撮影:青山貞一 Nikon Coolpix S8

 この後、長野原町の八ッ場ダム工事現場に行く。下の写真は、後に出てくる道路図のうち、Cの道路を渡る直前で撮影したものである。左側はDのJR吾妻線の付け替えのためにつくった軌道用の橋梁。


撮影:青山貞一 Nikon Coolpix S8

 下の写真は、八ッ場ダム建設に関連するおそらく最後の大橋梁だ。一般県道第一湖水橋である。 

 友人が以前、「谷間の虚構」という本を書いたが、まったく不要なダム建設のためにそして一基礎自治体のために5000億円以上の巨額な公金、税金が投入され、日本全体でも希有で秀逸な吾妻渓谷の自然や景観がずたずたにされてしまった。まさに「谷間の虚構」である。


撮影:青山貞一 Nikon Coolpix S8

 第一湖水橋梁の場所は以下の地図のBの一般県道用の橋梁である。

 Aは政権交代時、テレビなどが写していた橋梁だ。@は高規格道路国道145号線の橋梁、CとDは一般道路国道145号線と吾妻線付け替えのための橋である。もう一本は、東吾妻町における吾妻線付け替え用の巨大なコンクリート橋梁だ。


八ッ場ダム計画対象地域における道路・鉄道付け替え事業計画図
出典:青山貞一: 八ッ場ダムC 進む関連工事と破壊される自然環境

 下は第一湖水橋の遠景である。八ッ場ダム工事では、この種の大型橋梁が長野原町だけに5本、それに東吾妻町に1本竣工したことになる!


撮影:池田こみち Nikon Coolpix S6400

 下の3枚は、近づいて撮影したの写真である。渓谷は見るも無惨にあちこちで造成工事が進んでいる。


一般県道第一湖面線橋梁の建設工事現場
撮影:青山貞一 Vicotr GZE254B


一般県道第一湖面線橋梁の建設工事現場
撮影:青山貞一 Vicotr GZE254B


撮影:青山貞一 Vicotr GZE254B


撮影:池田こみち Nikon Coolpix S6400

 この近くには以下のようなすばらしい吾妻渓谷がある。


長野原の吾妻渓谷にて
撮影:池田こみち Nikon Coolpix S6400

 吾妻渓谷のこのあたり一帯(林地区)をグーグルマップの衛星画像で見ると、下の写真のように幹線道路と土地造成のオンパレードとなっていることがよく分かる。
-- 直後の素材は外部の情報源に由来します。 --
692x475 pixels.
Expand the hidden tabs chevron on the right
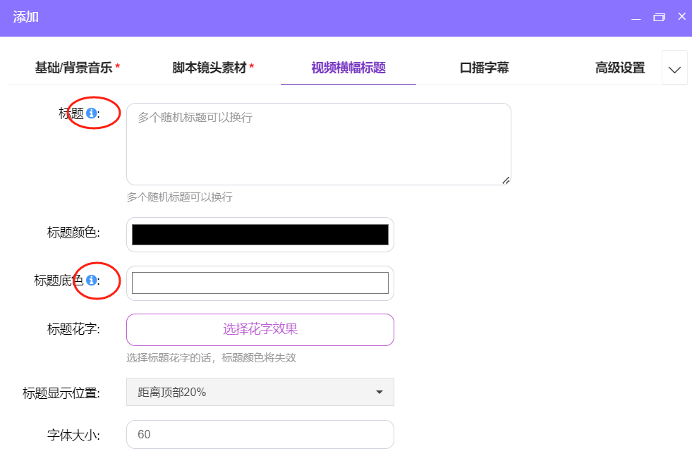674,67
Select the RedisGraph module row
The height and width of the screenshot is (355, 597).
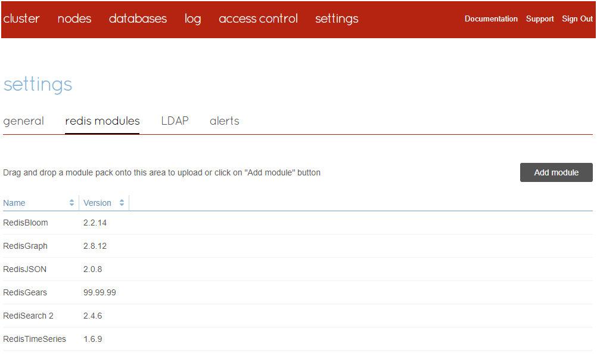(x=26, y=246)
 とくに長野原町立第一小学校周辺の土地改変はすさまじい。今後、大雨が降ると、土砂崩れの危険性が高くなるはずだ。


出典:グーグルマップ


出典:グーグルマップ
 
 上記の地域の一角に以下のようなクラインガルテンを造成していた。こんなアスファルトの道路と巨大なダムに面したところで一体誰がクラインガルテンなどやるんだろうか?


撮影:青山貞一 Nikon Coolpix S8


撮影:青山貞一 Nikon Coolpix S8

 さらに上流側の中棚地区もすさまじい。下は長野町立東中学校があるあたりである。


出典:グーグルマップ


出典:グーグルマップ

 もともと、この当たりは、草津温泉や長野県上田方面に抜けるための国道145号(途中から144号)が唯一の道路で、吾妻川沿いに走っていた。確かに、急峻な崖を切って整備された細い国道で、大型のトラックやバスが通れば、すれ違いにも大変な道路だった。
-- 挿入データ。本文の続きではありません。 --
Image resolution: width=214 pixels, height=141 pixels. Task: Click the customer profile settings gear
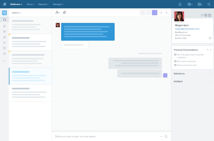(210, 38)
 しかし、八ッ場ダム周辺の整備が進むにつれ、ダム湖に沈む国道や鉄道(JR吾妻線)の付け替え工事が始まり、また、移転する住宅等の利便性のため、縦横に道路が整備されていった。道路の立体交差やトンネル、橋梁、河川改修、護岸整備、法面保護工事などの土木工事が20年以上も継続されてきたのである。その中にはどうみても不要なカーブした道路を直線化する工事も各所に含まれていた。
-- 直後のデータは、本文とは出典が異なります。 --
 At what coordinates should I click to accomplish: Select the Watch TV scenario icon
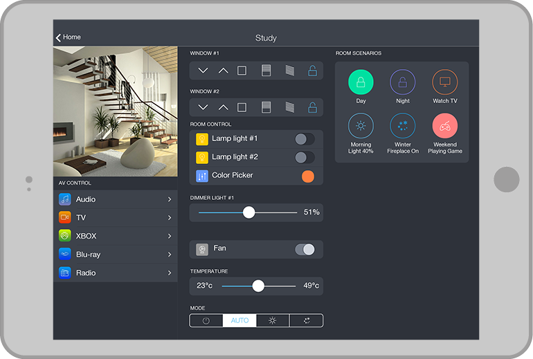pos(445,82)
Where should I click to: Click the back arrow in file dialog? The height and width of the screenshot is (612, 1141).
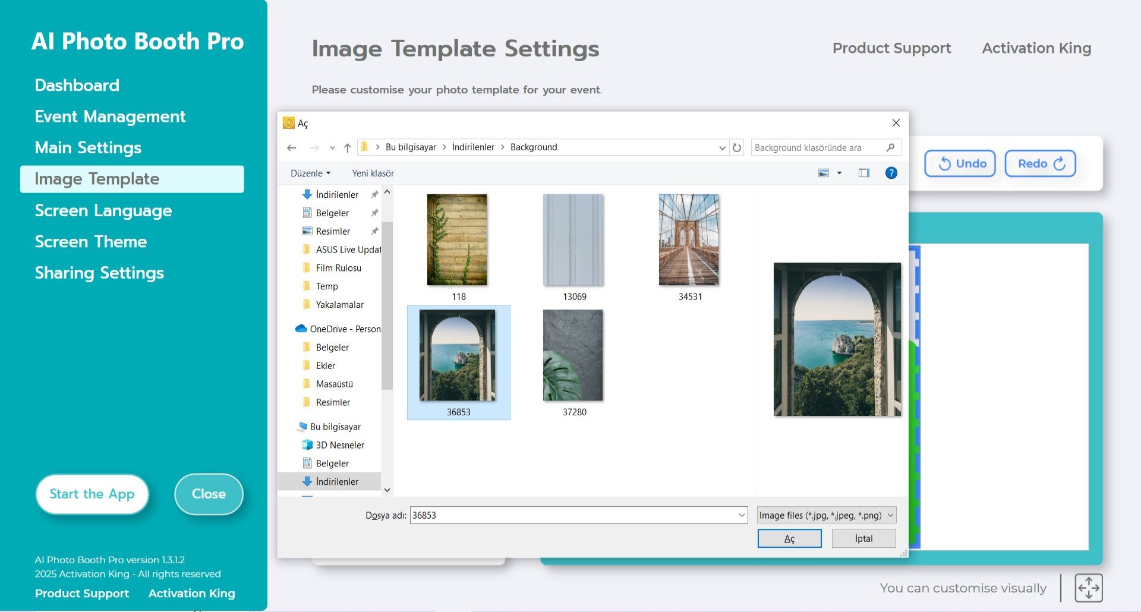pyautogui.click(x=291, y=147)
こんなアグリーな光景がこの10年、現地で続けられてきた 左はJR吾妻線
撮影:青山貞一 Vicotr GZE254B

 もともとの国道145号はそのままに、まず、吾妻川の対岸に145号のバイパス(八ッ場バイパス)が高規格道路として整備された。草津温泉への分岐となる大津交差点で吾妻川を右岸に渡り、林で今度は吾妻川を左岸側に横断、立体交差の交差点や複数の立派なトンネルを経て東吾妻町の岩島駅手前まで10km以上にわたり整備した。


谷間の虚構そのもの、群馬県長野原町の実態
八ッ場ダム本体位置から上流をみた立体図 一体が長野原町

 以下は本体の模型(レプリカ)である。


八ッ場ダムの模型に見るダム本体
撮影:青山貞一、Nikon cool Pix S8 2013.4.28

 下は本体工事位置の現況上に設計図を重ねた図。


見晴台から見た本体工事予定位置に設計図を重ねたパワーポイント
出典:青山貞一が東京都市大学の公共政策論用に作成

 次に、湖底に沈む農家や温泉街の住宅などが次々に代替地に立派な家を新築し始めると、生活道路の利便性を確保するため、国道145号が走る吾妻川左岸には、現国道と平行し、200m〜300m山側に新たに県道376号が整備された。この道路は、林地区から国道292号をつなぐ2車線の道路で、沿道には、長野原町立第一小学校、同町立東中学校も移転し新築されている。そのほか、保育園、町民運動施設などさまざまな町民向けの公共施設も新たに整備されている。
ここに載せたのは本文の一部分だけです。